This description provides examples not intended to limit the scope of the appended claims. The figures generally indicate the features of the examples, where it is understood and appreciated that like reference numerals are used to refer to like elements.
Described herein in an example embodiment is a technique for providing additional information in the header of a data frame. The example embodiments illustrated herein are suitable for implementation with (Request for Comments) RFC-3550 (July 2003) Real Time Protocol (RTP) header extension. The header extension described herein enables a device to determine the content of a data frame by looking at the header, without revealing the content. This can enable media handling of encrypted media, unencrypted media or media employing both encrypted and unencrypted media.
The padding (P) field 104 is 1 bit. If the padding bit is set, the packet contains one or more additional padding octets at the end which are not part of the payload. The last octet of the padding contains a count of how many padding octets should be ignored, including itself. Padding may be employed by some encryption algorithms with fixed block sizes or for carrying several RTP packets in a lower-layer protocol data unit.
The extension (X) field 106 is 1 bit. If the extension bit is set, the fixed header is followed by a header extension. The format of the header extension is defined in Section 5.3.1 of RFC 3550. A header extension in accordance with an example embodiment will be illustrated in
The CSRC count (CC) field 108 is 4 bits. The CSRC count contains the number of CSRC identifiers that follow the fixed header.
The marker (M) field 110 is 1 bit. The interpretation of the marker is defined by a profile. It is intended to allow significant events such as frame boundaries to be marked in the packet stream. A profile may define additional marker bits or specify that there is no marker bit by changing the number of bits in the payload type (PT) field 114 described herein infra.
The payload type (PT) field 112 is 7 bits. This field identifies the format of the RTP payload and determines its interpretation by the application. A profile may specify a default static mapping of payload type codes to payload formats. Additional payload type codes may be defined dynamically through non-RTP means. An RTP source may change the payload type during a session. A receiver ignores packets with payload types that it does not understand.
The sequence number field 114 is 16 bits. The sequence number increments by one for each RTP data packet sent, and may be used by the receiver to detect packet loss and to restore packet sequence. The initial value of the sequence number should be random (unpredictable) to make known-plaintext attacks on encryption more difficult.

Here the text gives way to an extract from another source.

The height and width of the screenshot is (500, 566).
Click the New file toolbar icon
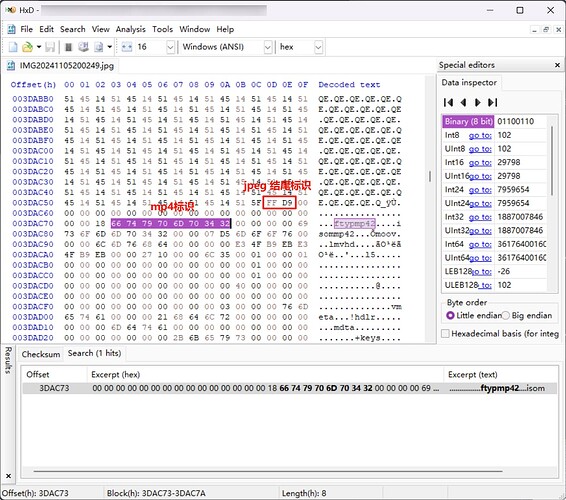point(13,47)
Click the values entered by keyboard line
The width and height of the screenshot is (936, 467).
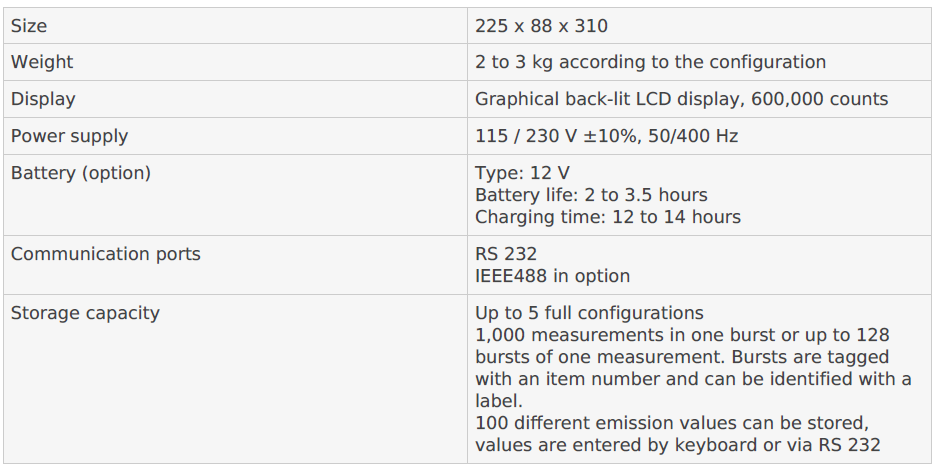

The timestamp field 116 is 32 bits. The timestamp field 116 reflects the sampling instant of the first octet in the RTP data packet. The sampling instant is derived from a clock that increments monotonically and linearly in time to allow synchronization and jitter calculations. The resolution of the clock is sufficient for the desired synchronization accuracy and for measuring packet arrival jitter (for example, one tick per video frame is typically not sufficient). The clock frequency is dependent on the format of data carried as payload and is specified statically in the profile or payload format specification that defines the format, or may be specified dynamically for payload formats defined through non-RTP means. If RTP packets are generated periodically, the nominal sampling instant as determined from the sampling clock is to be used, not a reading of the system clock. As an example, for fixed-rate audio the timestamp clock would likely increment by one for each sampling period. If an audio application reads blocks covering 160 sampling periods from the input device, the timestamp would be increased by 160 for each such block, regardless of whether the block is transmitted in a packet or dropped as silent.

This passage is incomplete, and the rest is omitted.